A very basic strenght system that has worked of me has beent he Tokas 5x3. This is a three week cycle as follows

Week 1 - 5x3 at 85% of 1RM

Week 2 - 3x2 at 90% of 1RM

Week 3 - 2x1 at 95% of 1RM

This can be repeated over and over until increasing the wieght. You should pass you target. Once you have completed this cycle a few times have a go at a 1RM - you should break through your plateau.

5x5 is OK, but if it aint working, it aint working!

There are other many other methods, some are progressive similar to this but over longer build up periods, others involved speed work etc - these tend to get more complicated and I would not recommend until you get a bit more advanced or train with someone who is experienced - possible overtraininf etc.

On a final note - you dont need to go over the top with assisstance work - just keep to the basics and give your body time to rest and grow.

Hope this helps


----------



## Dsahna (May 25, 2009)

MXD said:


> 5*5 sucks ass thats why.

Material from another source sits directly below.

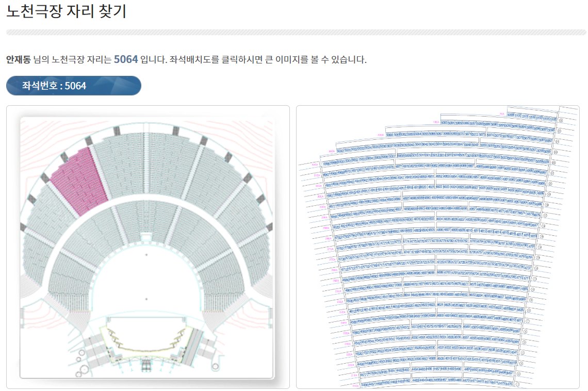Viewport: 588px width, 391px height.
Task: Click seat 5030 in the seat chart
Action: click(340, 150)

The same loading principles won't work forever. Whack 220 on the bar and rep out..


 :lol: :lol: :lol:

Very reckless, but thats exactly what i do, its just not the kind of advice that people are likely to accept!


----------



## stavmangr (Nov 25, 2008)

Add every other week on your max lift 1.250 gr plate on the bar(both sides) go for 1-3 reps when reach failure lift the bar (somebody needs to help you) and keep it up as long as you can squizing your pecs.

If you dont have a spotter use the smith machine.

REMEMBER NEVER SACRIFICE PERFECT FORM FOR POUNDAGE,bench press is the number 1 injury exercise.


----------



## Chr!s (Nov 30, 2008)

i have been training 5x5 since November and my bench has gone from 145kg to 200kg so it works albeit with some assistance!


----------